- [What to work on]:
The result should consist solely of the line containing "Open Options in the sidebar" and the lines that follow it below, each reproduced exactly, the last line included.

[Records drawn from a dataset]
::::::::::
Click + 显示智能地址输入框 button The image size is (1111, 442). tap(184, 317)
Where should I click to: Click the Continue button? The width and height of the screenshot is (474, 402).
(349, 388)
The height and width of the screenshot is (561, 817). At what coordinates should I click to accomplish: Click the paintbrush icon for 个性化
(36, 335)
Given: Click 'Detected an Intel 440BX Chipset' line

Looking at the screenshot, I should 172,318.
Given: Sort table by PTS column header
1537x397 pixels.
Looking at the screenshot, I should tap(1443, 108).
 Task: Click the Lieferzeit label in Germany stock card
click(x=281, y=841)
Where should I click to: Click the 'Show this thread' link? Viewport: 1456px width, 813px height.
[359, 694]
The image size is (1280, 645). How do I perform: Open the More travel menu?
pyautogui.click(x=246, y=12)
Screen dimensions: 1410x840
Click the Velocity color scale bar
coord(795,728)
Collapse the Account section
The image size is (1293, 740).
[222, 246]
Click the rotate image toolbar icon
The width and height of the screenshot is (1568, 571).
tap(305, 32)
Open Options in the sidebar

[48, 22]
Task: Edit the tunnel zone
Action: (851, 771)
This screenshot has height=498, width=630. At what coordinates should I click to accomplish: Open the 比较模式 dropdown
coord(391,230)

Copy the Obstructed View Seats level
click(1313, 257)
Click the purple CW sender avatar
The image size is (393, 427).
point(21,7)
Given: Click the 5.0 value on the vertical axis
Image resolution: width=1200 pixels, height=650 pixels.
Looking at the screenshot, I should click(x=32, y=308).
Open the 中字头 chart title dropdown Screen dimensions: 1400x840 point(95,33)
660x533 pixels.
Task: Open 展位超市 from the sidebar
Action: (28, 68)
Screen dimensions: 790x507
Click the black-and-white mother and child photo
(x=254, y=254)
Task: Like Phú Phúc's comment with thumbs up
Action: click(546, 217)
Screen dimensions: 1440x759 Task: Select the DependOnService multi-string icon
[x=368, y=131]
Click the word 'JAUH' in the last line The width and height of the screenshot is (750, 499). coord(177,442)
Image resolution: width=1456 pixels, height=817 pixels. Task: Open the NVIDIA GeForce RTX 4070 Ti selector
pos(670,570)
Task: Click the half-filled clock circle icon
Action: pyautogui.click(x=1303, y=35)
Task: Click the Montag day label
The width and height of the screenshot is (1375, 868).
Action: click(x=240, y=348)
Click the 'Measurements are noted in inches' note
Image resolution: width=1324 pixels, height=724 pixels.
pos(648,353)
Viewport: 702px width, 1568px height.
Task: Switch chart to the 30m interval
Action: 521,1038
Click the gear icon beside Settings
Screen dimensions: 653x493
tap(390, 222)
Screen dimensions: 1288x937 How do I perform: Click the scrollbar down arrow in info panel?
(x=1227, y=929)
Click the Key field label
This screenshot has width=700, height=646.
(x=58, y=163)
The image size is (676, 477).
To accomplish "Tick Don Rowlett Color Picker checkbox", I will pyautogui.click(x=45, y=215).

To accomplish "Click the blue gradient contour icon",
::::::::::
- [Your response]:
Open Options in the sidebar

[48, 22]
Task: Edit the tunnel zone
Action: (851, 771)
This screenshot has height=498, width=630. At what coordinates should I click to accomplish: Open the 比较模式 dropdown
coord(391,230)

Copy the Obstructed View Seats level
click(1313, 257)
Click the purple CW sender avatar
The image size is (393, 427).
point(21,7)
Given: Click the 5.0 value on the vertical axis
Image resolution: width=1200 pixels, height=650 pixels.
Looking at the screenshot, I should click(x=32, y=308).
Open the 中字头 chart title dropdown Screen dimensions: 1400x840 point(95,33)
660x533 pixels.
Task: Open 展位超市 from the sidebar
Action: (28, 68)
Screen dimensions: 790x507
Click the black-and-white mother and child photo
(x=254, y=254)
Task: Like Phú Phúc's comment with thumbs up
Action: click(546, 217)
Screen dimensions: 1440x759 Task: Select the DependOnService multi-string icon
[x=368, y=131]
Click the word 'JAUH' in the last line The width and height of the screenshot is (750, 499). coord(177,442)
Image resolution: width=1456 pixels, height=817 pixels. Task: Open the NVIDIA GeForce RTX 4070 Ti selector
pos(670,570)
Task: Click the half-filled clock circle icon
Action: pyautogui.click(x=1303, y=35)
Task: Click the Montag day label
The width and height of the screenshot is (1375, 868).
Action: click(x=240, y=348)
Click the 'Measurements are noted in inches' note
Image resolution: width=1324 pixels, height=724 pixels.
pos(648,353)
Viewport: 702px width, 1568px height.
Task: Switch chart to the 30m interval
Action: 521,1038
Click the gear icon beside Settings
Screen dimensions: 653x493
tap(390, 222)
Screen dimensions: 1288x937 How do I perform: Click the scrollbar down arrow in info panel?
(x=1227, y=929)
Click the Key field label
This screenshot has width=700, height=646.
(x=58, y=163)
The image size is (676, 477).
To accomplish "Tick Don Rowlett Color Picker checkbox", I will pyautogui.click(x=45, y=215).

To accomplish "Click the blue gradient contour icon",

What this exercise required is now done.